[WHAT THE EXERCISE ASKS]: Duplicate the lines that follow word for word, beginning at the line that contains "How do I perform: Select the Apr" and stopping after the line that contains "How do I perform: Select the tallest".

══ DATA SHOWN ══

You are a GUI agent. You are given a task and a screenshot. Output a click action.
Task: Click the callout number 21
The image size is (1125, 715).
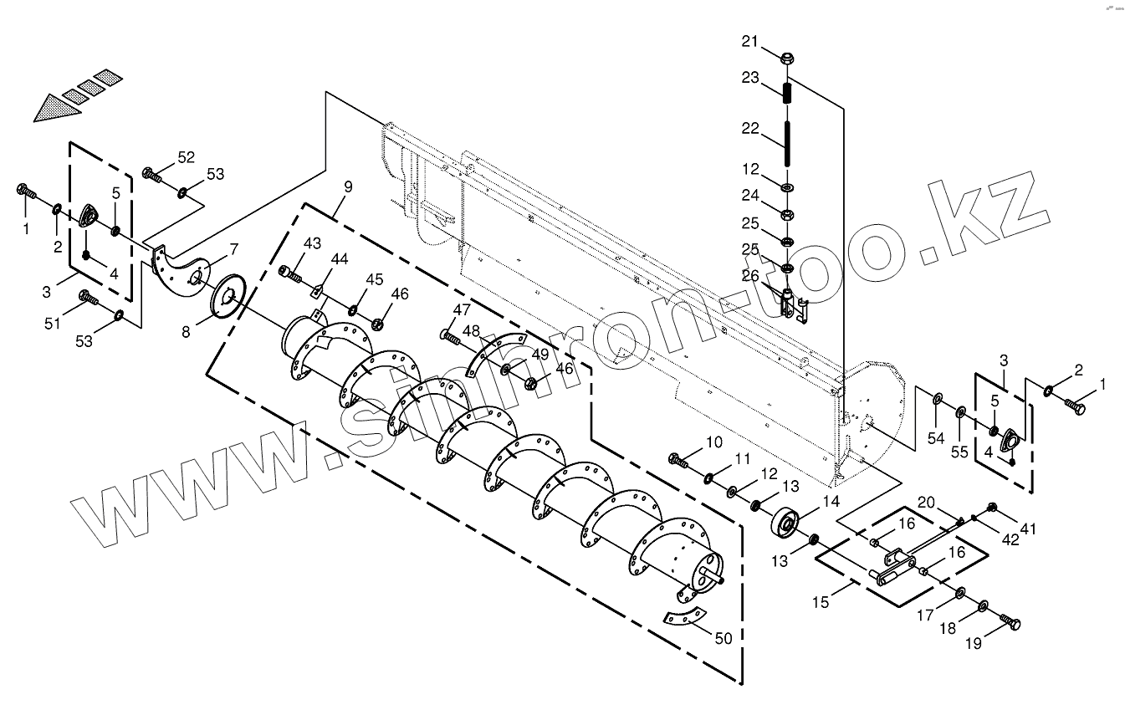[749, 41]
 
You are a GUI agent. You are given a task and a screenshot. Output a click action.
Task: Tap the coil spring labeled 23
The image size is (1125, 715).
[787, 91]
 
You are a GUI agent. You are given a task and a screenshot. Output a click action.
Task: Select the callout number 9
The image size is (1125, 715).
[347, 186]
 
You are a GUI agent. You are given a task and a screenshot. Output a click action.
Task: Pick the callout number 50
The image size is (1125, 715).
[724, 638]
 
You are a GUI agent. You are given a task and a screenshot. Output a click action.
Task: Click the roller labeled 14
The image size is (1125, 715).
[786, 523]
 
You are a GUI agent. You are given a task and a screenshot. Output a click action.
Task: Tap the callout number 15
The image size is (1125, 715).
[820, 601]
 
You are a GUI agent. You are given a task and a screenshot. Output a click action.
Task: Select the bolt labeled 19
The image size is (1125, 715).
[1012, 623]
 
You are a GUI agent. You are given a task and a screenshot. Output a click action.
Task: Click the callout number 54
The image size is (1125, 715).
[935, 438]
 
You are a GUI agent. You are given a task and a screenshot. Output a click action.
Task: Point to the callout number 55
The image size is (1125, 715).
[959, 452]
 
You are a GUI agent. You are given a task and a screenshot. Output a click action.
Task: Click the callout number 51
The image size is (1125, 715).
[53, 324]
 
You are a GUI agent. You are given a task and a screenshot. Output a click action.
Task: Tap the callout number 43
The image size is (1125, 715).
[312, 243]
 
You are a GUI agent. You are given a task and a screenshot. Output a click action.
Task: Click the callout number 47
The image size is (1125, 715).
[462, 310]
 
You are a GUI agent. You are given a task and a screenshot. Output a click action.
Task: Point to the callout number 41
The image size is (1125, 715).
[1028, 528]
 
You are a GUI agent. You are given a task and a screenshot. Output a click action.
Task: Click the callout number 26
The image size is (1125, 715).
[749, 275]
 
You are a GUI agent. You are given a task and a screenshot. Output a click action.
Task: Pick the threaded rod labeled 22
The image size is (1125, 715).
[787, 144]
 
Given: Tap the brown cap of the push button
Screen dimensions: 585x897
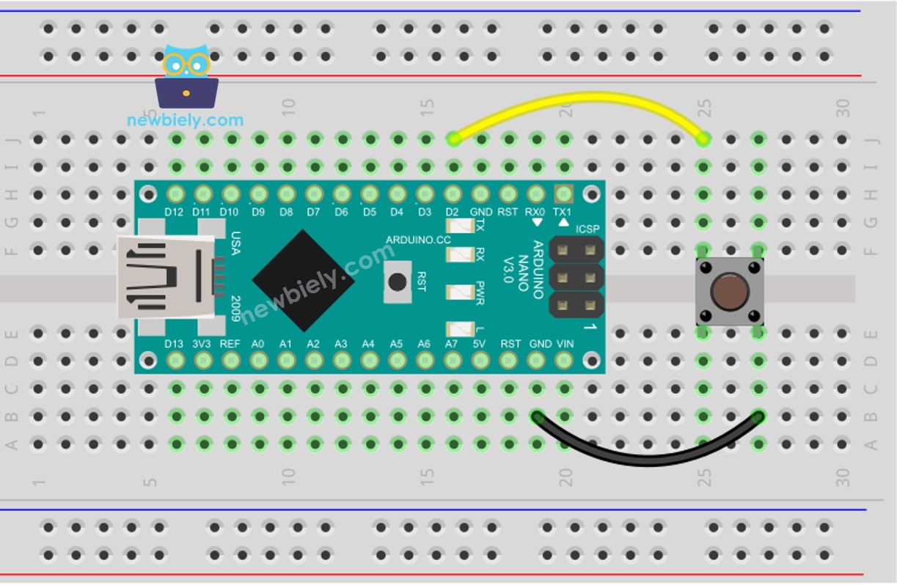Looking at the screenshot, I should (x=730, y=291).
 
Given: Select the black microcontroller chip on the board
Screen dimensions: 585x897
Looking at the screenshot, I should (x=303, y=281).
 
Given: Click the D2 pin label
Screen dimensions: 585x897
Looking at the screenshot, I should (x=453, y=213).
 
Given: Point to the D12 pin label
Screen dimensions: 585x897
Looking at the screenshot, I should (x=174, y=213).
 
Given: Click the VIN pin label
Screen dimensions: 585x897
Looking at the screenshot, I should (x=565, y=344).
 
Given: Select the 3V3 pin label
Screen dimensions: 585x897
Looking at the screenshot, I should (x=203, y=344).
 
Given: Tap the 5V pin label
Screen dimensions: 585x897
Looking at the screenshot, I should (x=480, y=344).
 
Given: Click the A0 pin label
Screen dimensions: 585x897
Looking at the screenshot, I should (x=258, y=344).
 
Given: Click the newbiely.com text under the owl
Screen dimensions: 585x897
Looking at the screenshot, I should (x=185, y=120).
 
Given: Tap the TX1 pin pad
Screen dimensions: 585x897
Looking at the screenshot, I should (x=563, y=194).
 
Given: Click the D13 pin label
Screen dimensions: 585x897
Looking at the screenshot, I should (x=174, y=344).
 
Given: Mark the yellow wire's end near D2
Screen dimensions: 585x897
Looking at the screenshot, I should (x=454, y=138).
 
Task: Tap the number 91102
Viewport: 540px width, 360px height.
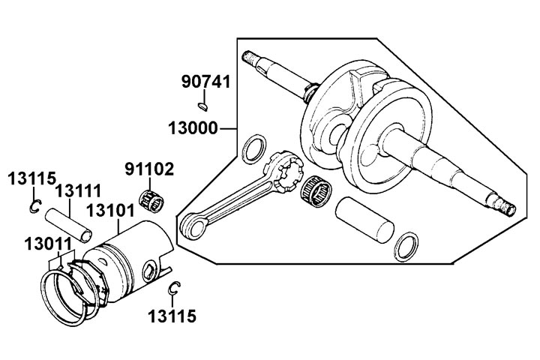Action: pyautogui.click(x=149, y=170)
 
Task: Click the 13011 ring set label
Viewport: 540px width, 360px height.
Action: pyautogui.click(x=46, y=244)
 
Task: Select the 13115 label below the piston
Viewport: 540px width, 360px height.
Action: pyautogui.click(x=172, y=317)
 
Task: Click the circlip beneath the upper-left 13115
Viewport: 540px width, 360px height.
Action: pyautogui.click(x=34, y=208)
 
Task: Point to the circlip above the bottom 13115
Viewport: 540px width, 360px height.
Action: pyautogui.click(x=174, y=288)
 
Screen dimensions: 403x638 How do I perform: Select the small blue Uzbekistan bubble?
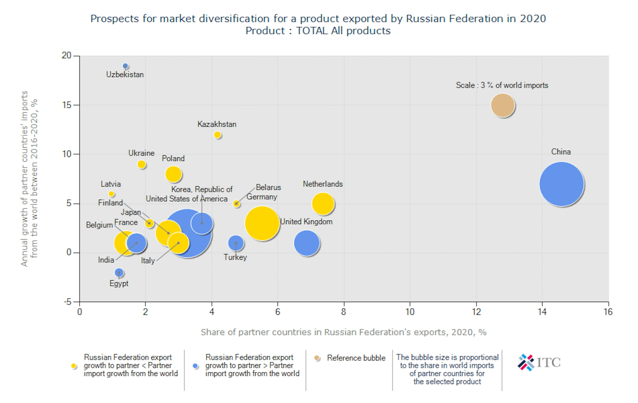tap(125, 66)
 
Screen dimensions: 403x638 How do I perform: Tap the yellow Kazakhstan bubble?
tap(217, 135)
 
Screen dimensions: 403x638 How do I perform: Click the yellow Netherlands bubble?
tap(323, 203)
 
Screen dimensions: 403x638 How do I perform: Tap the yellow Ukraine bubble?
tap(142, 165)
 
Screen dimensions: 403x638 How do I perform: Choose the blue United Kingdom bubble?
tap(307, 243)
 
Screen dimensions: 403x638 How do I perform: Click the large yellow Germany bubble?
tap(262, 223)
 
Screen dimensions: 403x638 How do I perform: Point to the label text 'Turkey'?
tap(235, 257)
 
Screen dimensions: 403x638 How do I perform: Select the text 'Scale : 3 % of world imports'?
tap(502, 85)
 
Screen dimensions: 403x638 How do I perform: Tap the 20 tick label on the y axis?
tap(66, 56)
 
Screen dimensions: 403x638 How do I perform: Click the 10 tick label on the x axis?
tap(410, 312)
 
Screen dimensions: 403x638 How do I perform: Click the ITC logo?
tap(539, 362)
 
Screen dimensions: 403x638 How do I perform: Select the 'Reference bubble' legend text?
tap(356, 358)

═══
══ DATA SHOWN ══

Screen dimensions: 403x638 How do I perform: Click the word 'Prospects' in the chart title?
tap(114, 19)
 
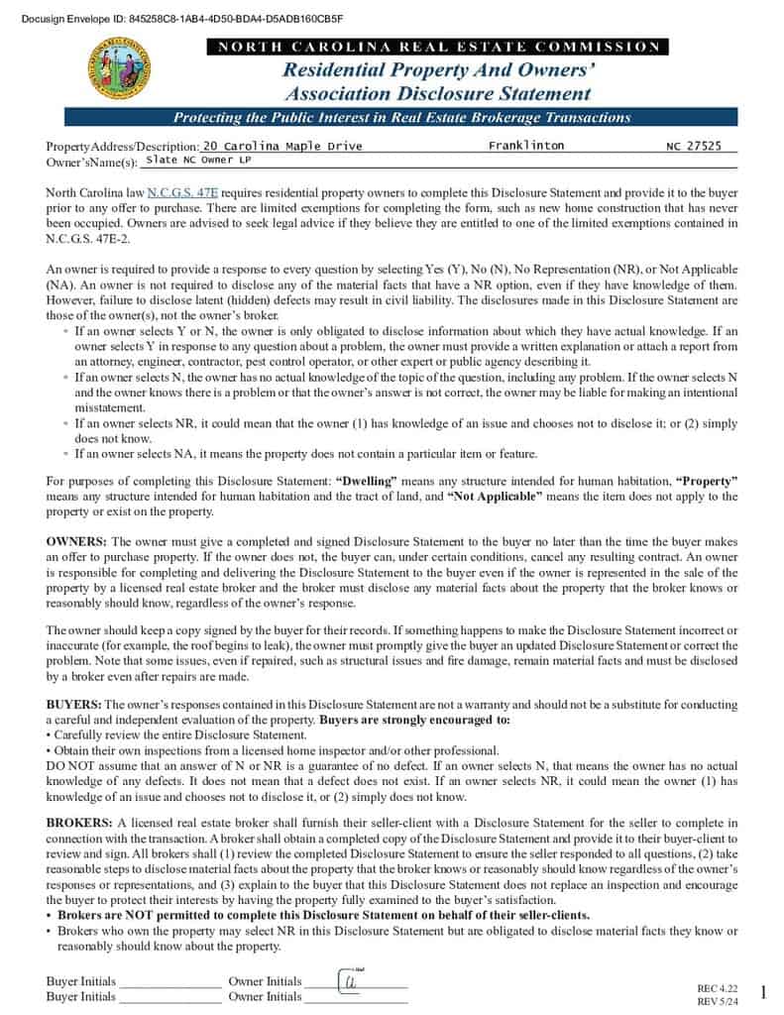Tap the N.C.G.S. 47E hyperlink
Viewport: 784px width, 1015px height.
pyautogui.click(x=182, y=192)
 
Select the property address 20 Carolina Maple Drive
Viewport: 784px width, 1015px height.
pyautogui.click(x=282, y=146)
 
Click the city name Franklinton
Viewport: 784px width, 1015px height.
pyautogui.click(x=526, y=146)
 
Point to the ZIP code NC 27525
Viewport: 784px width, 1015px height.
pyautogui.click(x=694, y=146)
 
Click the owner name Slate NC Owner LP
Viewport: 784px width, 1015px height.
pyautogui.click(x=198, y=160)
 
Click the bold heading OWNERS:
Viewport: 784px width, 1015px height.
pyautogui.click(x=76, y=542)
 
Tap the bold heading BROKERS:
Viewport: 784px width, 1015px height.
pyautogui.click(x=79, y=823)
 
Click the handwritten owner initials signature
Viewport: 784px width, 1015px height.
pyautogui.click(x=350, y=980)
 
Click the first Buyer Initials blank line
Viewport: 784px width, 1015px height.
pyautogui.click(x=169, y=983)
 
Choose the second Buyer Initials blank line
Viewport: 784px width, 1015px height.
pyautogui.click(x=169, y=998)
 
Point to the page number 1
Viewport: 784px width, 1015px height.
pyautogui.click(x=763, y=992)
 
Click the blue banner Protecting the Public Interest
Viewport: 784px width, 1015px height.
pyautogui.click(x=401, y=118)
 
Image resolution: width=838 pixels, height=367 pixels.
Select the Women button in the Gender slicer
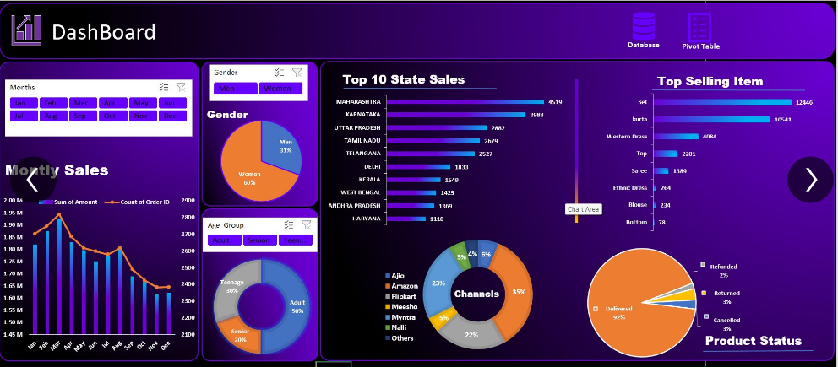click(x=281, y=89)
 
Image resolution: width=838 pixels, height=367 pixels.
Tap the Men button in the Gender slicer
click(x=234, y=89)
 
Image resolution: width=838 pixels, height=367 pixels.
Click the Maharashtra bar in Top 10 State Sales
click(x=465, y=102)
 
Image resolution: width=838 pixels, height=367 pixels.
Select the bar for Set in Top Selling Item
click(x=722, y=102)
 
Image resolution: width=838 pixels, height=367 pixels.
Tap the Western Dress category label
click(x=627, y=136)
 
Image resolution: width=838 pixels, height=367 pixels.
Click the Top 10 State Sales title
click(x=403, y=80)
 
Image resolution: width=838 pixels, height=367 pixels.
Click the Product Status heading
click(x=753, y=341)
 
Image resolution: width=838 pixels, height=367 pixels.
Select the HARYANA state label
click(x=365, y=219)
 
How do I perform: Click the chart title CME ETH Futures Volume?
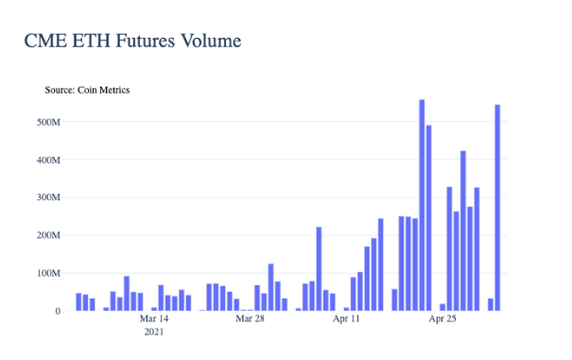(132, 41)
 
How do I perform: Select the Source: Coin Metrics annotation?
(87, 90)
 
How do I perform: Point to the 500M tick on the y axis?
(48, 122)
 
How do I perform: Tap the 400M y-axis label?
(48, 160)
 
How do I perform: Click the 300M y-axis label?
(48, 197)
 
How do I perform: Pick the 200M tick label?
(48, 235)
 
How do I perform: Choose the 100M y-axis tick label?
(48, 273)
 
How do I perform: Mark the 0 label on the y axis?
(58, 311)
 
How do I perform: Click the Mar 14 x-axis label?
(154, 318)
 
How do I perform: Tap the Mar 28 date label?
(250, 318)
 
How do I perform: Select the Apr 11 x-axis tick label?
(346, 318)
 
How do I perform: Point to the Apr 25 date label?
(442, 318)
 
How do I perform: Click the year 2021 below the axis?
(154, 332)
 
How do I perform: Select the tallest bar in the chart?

═══
══ DATA SHOWN ══

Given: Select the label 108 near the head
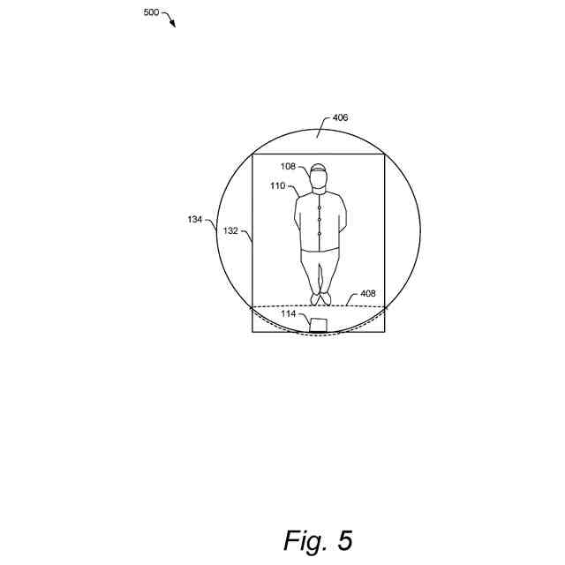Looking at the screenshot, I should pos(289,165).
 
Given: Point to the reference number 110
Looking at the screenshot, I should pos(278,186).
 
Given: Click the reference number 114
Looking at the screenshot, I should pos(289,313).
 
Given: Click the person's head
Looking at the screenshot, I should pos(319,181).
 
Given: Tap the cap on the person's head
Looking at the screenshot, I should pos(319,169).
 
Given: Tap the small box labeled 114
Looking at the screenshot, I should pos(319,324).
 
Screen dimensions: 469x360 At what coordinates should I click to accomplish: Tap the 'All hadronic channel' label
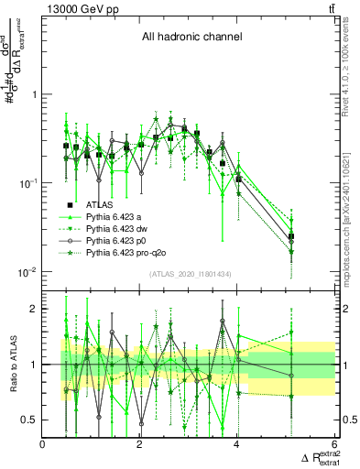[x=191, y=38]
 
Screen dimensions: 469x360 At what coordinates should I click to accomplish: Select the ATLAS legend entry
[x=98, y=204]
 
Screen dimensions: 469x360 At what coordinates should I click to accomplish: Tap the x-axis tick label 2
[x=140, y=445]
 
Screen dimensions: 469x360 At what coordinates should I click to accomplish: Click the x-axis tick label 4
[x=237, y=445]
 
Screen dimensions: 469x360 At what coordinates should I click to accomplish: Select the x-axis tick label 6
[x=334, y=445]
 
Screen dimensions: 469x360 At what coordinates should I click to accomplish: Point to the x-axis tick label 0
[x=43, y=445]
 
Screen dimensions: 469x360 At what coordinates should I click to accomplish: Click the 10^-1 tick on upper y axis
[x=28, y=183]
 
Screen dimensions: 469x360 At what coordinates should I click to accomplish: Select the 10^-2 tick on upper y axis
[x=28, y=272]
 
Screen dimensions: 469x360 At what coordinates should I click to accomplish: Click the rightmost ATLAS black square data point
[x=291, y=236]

═══

[EXPECTED ANSWER]:
How do I perform: Select the Apr 11 x-axis tick label?
(346, 318)
 
How do I perform: Point to the Apr 25 date label?
(442, 318)
 
How do I perform: Click the year 2021 below the axis?
(154, 332)
 
How do I perform: Select the tallest bar in the chart?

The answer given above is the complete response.